Stored data entries:
◇ ◇ ◇ ◇ ◇

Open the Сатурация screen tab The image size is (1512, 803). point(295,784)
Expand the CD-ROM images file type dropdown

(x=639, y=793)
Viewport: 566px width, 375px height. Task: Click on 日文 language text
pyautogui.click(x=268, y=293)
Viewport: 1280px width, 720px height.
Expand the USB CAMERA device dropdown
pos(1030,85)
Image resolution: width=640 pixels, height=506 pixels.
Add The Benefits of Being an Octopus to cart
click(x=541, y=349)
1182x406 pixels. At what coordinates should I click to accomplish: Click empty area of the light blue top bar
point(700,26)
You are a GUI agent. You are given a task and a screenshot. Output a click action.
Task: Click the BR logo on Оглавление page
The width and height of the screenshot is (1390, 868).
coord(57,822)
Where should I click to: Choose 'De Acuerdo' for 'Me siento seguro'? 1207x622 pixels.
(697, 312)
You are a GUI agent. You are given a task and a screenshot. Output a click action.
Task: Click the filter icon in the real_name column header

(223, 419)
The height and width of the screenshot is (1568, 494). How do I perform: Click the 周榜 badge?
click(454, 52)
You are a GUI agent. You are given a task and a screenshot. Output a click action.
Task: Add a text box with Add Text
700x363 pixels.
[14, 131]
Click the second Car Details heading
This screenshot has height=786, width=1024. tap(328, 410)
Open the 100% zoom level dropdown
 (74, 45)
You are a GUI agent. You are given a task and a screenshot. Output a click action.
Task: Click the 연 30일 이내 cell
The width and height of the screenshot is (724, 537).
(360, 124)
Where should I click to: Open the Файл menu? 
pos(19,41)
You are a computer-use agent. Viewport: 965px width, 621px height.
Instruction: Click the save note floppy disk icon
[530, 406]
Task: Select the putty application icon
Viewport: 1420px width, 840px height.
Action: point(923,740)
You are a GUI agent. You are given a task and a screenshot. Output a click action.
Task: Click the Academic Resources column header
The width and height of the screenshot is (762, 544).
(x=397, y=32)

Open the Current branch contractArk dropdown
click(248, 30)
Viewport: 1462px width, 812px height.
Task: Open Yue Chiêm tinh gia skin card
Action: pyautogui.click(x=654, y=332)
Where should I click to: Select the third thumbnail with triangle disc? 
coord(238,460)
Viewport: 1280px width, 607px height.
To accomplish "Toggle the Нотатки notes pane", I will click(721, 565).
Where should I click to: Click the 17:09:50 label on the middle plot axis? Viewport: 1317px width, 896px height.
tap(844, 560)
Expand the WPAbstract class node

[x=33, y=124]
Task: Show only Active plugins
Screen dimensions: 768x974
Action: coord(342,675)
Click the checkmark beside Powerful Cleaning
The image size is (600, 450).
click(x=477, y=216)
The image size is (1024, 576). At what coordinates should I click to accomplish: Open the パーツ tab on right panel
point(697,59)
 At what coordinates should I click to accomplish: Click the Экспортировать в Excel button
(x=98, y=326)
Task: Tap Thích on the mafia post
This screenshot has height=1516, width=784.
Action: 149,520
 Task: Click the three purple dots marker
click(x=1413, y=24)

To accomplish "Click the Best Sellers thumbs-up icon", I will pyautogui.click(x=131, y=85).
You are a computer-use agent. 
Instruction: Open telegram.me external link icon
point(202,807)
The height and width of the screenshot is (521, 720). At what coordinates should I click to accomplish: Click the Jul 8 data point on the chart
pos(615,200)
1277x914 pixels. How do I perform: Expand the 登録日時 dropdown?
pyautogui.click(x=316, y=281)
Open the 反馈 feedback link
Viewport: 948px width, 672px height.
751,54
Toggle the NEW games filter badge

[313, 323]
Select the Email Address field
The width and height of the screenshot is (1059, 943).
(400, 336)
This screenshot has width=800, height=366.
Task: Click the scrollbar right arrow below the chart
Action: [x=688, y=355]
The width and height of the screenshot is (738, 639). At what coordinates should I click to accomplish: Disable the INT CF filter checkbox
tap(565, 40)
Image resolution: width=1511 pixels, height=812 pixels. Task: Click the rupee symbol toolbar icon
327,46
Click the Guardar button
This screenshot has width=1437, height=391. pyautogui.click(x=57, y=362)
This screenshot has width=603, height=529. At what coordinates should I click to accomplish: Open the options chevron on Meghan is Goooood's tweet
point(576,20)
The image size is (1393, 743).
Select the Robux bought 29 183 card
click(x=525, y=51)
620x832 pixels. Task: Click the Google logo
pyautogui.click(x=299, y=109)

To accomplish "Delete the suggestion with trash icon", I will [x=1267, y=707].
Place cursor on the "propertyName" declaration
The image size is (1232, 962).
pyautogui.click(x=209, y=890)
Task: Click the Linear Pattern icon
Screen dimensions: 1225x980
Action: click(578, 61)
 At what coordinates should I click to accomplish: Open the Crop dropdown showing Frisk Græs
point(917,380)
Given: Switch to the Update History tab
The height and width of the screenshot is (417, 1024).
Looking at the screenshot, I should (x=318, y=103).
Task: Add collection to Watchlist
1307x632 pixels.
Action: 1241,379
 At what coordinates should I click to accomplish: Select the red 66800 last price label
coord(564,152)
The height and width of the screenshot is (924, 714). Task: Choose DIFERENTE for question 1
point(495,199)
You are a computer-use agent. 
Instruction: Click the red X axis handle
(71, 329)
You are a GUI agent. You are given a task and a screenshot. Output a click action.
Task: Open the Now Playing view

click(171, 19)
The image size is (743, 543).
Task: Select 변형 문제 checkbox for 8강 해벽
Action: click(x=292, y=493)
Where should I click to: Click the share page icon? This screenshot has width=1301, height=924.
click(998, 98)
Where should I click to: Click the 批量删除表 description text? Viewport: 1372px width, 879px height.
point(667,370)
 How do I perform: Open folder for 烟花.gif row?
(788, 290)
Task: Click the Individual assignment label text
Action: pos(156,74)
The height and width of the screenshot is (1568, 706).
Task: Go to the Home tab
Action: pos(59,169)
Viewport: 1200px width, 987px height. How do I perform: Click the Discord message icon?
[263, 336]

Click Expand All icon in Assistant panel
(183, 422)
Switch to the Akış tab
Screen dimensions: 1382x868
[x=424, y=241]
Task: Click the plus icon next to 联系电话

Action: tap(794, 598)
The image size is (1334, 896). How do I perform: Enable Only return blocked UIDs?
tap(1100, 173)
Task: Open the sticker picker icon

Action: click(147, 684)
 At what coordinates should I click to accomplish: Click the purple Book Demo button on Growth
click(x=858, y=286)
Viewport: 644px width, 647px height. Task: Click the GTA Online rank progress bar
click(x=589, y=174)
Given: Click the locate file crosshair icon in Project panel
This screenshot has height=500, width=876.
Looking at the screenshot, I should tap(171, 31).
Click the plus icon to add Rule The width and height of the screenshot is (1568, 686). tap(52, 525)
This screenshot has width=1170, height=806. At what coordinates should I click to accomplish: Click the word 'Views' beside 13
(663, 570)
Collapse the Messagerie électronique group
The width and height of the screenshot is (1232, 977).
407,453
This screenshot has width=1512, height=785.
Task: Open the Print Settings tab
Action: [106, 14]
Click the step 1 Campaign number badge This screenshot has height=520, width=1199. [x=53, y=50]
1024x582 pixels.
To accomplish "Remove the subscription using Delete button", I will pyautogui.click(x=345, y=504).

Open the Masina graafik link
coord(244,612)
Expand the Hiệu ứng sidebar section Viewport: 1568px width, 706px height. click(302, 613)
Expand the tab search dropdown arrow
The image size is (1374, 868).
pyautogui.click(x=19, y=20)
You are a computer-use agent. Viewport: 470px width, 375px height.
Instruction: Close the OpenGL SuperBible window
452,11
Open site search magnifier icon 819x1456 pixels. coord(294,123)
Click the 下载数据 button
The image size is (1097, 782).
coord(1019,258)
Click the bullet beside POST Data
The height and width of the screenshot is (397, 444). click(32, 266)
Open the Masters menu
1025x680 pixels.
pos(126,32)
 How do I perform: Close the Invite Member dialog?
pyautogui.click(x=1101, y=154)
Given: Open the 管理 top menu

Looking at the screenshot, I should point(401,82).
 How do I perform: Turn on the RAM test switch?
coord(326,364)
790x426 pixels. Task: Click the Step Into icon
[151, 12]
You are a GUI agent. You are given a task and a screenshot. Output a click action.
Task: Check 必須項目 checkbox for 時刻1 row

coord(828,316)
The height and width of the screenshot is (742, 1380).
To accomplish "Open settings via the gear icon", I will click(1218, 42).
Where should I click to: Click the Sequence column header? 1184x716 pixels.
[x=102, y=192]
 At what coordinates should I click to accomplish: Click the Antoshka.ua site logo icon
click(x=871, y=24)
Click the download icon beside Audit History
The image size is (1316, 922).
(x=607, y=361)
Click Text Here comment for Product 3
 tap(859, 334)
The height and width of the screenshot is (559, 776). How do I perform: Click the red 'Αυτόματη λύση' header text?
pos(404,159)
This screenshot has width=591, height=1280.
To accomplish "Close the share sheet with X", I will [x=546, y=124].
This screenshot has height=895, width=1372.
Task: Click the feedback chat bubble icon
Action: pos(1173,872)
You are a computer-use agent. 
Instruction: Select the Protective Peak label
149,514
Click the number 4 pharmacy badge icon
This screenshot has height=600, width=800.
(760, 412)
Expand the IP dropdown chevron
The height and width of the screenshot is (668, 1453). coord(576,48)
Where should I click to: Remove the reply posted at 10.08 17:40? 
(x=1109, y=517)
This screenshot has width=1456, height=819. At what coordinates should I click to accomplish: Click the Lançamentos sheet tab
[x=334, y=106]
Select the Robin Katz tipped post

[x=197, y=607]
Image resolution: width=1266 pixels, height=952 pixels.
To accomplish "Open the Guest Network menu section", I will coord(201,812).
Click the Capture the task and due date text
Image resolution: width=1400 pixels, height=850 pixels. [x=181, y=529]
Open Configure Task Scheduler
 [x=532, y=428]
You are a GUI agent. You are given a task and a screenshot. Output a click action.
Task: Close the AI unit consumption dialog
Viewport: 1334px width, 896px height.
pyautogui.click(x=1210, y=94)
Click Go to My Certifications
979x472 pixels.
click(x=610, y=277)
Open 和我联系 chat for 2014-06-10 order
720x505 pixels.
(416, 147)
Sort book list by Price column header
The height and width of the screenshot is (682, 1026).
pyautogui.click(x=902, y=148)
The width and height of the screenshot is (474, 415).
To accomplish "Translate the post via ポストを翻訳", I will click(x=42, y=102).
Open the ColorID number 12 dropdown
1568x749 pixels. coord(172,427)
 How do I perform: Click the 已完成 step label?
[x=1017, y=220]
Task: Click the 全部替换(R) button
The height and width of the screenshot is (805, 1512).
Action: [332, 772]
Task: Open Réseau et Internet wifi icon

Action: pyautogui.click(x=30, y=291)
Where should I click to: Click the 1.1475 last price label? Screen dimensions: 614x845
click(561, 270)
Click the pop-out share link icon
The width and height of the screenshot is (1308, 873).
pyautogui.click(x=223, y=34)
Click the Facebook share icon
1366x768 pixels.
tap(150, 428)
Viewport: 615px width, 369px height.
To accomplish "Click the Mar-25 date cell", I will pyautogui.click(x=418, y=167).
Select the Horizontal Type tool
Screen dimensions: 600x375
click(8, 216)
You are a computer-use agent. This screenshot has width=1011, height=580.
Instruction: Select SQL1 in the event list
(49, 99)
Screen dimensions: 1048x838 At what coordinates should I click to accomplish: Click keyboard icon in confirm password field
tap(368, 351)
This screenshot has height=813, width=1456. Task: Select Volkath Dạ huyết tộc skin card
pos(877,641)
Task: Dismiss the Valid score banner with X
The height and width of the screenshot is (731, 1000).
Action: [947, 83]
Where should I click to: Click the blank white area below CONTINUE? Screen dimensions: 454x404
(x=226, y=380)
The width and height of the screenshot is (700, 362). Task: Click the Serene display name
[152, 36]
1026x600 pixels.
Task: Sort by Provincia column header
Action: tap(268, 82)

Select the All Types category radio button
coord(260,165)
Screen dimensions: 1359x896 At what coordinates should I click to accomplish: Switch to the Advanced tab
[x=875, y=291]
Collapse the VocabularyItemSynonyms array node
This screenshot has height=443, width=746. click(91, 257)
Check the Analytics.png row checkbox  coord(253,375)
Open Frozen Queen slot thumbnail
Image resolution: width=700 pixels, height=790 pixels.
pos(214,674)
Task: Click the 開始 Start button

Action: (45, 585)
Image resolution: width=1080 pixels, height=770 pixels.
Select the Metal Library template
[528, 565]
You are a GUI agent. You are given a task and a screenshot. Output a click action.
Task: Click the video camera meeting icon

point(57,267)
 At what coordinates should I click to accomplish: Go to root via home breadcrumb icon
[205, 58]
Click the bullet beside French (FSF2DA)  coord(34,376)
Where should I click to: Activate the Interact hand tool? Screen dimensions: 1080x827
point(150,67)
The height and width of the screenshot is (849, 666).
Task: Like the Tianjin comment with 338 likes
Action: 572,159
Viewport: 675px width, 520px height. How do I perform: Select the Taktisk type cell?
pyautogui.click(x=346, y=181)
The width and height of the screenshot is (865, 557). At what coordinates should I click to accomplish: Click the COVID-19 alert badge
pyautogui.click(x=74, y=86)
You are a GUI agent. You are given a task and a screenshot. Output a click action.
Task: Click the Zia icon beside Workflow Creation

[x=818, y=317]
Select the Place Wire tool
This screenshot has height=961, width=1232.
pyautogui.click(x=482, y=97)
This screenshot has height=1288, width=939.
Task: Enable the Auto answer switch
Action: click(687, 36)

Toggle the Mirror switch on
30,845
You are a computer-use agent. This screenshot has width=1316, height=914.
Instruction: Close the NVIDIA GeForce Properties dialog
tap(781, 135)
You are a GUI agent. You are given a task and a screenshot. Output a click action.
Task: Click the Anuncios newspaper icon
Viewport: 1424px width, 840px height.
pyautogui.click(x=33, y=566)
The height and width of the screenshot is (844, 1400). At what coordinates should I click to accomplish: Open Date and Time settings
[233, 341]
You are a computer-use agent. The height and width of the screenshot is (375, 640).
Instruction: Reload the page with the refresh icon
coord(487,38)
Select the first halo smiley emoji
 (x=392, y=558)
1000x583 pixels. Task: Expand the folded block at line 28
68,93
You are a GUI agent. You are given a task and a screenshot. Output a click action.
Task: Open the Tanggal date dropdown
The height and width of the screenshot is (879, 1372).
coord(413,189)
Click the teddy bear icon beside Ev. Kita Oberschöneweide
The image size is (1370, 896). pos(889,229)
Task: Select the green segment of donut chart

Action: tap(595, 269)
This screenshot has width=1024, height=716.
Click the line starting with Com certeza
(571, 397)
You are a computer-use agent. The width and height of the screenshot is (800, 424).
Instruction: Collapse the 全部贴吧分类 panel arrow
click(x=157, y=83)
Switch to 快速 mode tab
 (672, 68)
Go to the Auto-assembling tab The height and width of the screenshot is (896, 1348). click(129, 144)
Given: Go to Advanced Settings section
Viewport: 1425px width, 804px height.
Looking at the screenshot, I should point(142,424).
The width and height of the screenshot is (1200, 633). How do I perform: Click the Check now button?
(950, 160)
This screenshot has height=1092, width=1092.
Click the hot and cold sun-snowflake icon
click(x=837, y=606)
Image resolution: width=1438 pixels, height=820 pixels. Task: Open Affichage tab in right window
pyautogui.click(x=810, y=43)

◇ ◇ ◇ ◇ ◇

DIRECTIONS: Output only the lines from the one that contains "Instruction: Collapse the 全部贴吧分类 panel arrow" through the final line of the records, exactly as given.

YOUR RESPONSE:
Instruction: Collapse the 全部贴吧分类 panel arrow
click(x=157, y=83)
Switch to 快速 mode tab
 (672, 68)
Go to the Auto-assembling tab The height and width of the screenshot is (896, 1348). click(129, 144)
Given: Go to Advanced Settings section
Viewport: 1425px width, 804px height.
Looking at the screenshot, I should point(142,424).
The width and height of the screenshot is (1200, 633). How do I perform: Click the Check now button?
(950, 160)
This screenshot has height=1092, width=1092.
Click the hot and cold sun-snowflake icon
click(x=837, y=606)
Image resolution: width=1438 pixels, height=820 pixels. Task: Open Affichage tab in right window
pyautogui.click(x=810, y=43)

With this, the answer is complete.